◆ Stored records ◆
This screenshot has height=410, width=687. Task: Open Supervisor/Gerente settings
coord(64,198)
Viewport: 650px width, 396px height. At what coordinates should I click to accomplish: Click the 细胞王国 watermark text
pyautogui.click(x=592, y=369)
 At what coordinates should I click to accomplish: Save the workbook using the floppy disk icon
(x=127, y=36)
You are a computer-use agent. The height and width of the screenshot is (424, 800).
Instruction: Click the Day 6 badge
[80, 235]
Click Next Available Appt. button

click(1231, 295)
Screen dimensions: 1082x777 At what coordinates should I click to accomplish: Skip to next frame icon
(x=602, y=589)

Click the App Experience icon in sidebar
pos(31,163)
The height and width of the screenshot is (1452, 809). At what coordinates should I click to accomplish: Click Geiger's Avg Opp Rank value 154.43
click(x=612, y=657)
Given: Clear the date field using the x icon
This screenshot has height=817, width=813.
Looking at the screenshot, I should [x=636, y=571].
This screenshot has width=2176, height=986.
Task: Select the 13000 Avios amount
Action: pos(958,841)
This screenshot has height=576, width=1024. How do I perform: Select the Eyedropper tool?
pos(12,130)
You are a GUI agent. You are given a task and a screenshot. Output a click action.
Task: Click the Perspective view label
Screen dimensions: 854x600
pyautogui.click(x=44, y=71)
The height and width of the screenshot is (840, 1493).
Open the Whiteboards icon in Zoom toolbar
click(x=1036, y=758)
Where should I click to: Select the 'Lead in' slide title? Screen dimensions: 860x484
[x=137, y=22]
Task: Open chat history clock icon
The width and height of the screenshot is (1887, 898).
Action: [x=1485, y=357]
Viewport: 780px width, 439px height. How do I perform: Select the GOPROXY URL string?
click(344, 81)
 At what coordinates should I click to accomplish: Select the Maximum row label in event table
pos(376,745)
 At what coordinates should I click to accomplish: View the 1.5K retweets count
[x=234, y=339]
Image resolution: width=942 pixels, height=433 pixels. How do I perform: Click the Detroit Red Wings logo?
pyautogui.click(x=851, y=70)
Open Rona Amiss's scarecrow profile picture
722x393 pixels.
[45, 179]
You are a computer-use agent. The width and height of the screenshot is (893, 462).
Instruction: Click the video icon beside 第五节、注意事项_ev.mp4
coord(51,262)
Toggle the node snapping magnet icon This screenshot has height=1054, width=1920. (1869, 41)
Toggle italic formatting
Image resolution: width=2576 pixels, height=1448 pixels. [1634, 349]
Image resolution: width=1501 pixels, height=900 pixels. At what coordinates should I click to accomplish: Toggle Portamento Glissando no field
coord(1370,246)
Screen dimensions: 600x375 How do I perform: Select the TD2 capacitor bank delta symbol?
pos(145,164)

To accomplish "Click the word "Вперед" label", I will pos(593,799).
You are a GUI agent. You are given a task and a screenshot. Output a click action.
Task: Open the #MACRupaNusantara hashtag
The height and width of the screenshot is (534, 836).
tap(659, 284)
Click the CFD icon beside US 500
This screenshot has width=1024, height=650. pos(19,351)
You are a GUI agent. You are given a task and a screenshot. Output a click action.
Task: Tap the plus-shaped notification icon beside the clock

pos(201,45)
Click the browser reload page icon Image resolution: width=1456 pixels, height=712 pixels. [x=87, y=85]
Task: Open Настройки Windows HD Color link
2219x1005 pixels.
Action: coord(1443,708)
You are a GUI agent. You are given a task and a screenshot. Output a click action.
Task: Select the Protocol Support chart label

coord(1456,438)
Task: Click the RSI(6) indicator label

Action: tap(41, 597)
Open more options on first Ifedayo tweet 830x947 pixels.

◆ WHAT YOU NEED TO DO ◆
Exact copies of every record are required.

◆ SOLUTION BELOW ◆
This screenshot has height=410, width=687. Task: Open Supervisor/Gerente settings
coord(64,198)
Viewport: 650px width, 396px height. At what coordinates should I click to accomplish: Click the 细胞王国 watermark text
pyautogui.click(x=592, y=369)
 At what coordinates should I click to accomplish: Save the workbook using the floppy disk icon
(x=127, y=36)
You are a computer-use agent. The height and width of the screenshot is (424, 800).
Instruction: Click the Day 6 badge
[80, 235]
Click Next Available Appt. button

click(1231, 295)
Screen dimensions: 1082x777 At what coordinates should I click to accomplish: Skip to next frame icon
(x=602, y=589)

Click the App Experience icon in sidebar
pos(31,163)
The height and width of the screenshot is (1452, 809). At what coordinates should I click to accomplish: Click Geiger's Avg Opp Rank value 154.43
click(x=612, y=657)
Given: Clear the date field using the x icon
This screenshot has height=817, width=813.
Looking at the screenshot, I should [x=636, y=571].
This screenshot has width=2176, height=986.
Task: Select the 13000 Avios amount
Action: pos(958,841)
This screenshot has height=576, width=1024. How do I perform: Select the Eyedropper tool?
pos(12,130)
You are a GUI agent. You are given a task and a screenshot. Output a click action.
Task: Click the Perspective view label
Screen dimensions: 854x600
pyautogui.click(x=44, y=71)
The height and width of the screenshot is (840, 1493).
Open the Whiteboards icon in Zoom toolbar
click(x=1036, y=758)
Where should I click to: Select the 'Lead in' slide title? Screen dimensions: 860x484
[x=137, y=22]
Task: Open chat history clock icon
The width and height of the screenshot is (1887, 898).
Action: [x=1485, y=357]
Viewport: 780px width, 439px height. How do I perform: Select the GOPROXY URL string?
click(344, 81)
 At what coordinates should I click to accomplish: Select the Maximum row label in event table
pos(376,745)
 At what coordinates should I click to accomplish: View the 1.5K retweets count
[x=234, y=339]
Image resolution: width=942 pixels, height=433 pixels. How do I perform: Click the Detroit Red Wings logo?
pyautogui.click(x=851, y=70)
Open Rona Amiss's scarecrow profile picture
722x393 pixels.
[45, 179]
You are a computer-use agent. The width and height of the screenshot is (893, 462).
Instruction: Click the video icon beside 第五节、注意事项_ev.mp4
coord(51,262)
Toggle the node snapping magnet icon This screenshot has height=1054, width=1920. (1869, 41)
Toggle italic formatting
Image resolution: width=2576 pixels, height=1448 pixels. [1634, 349]
Image resolution: width=1501 pixels, height=900 pixels. At what coordinates should I click to accomplish: Toggle Portamento Glissando no field
coord(1370,246)
Screen dimensions: 600x375 How do I perform: Select the TD2 capacitor bank delta symbol?
pos(145,164)

To accomplish "Click the word "Вперед" label", I will pos(593,799).
You are a GUI agent. You are given a task and a screenshot. Output a click action.
Task: Open the #MACRupaNusantara hashtag
The height and width of the screenshot is (534, 836).
tap(659, 284)
Click the CFD icon beside US 500
This screenshot has width=1024, height=650. pos(19,351)
You are a GUI agent. You are given a task and a screenshot. Output a click action.
Task: Tap the plus-shaped notification icon beside the clock

pos(201,45)
Click the browser reload page icon Image resolution: width=1456 pixels, height=712 pixels. [x=87, y=85]
Task: Open Настройки Windows HD Color link
2219x1005 pixels.
Action: coord(1443,708)
You are a GUI agent. You are given a task and a screenshot. Output a click action.
Task: Select the Protocol Support chart label

coord(1456,438)
Task: Click the RSI(6) indicator label

Action: tap(41, 597)
Open more options on first Ifedayo tweet 830x947 pixels.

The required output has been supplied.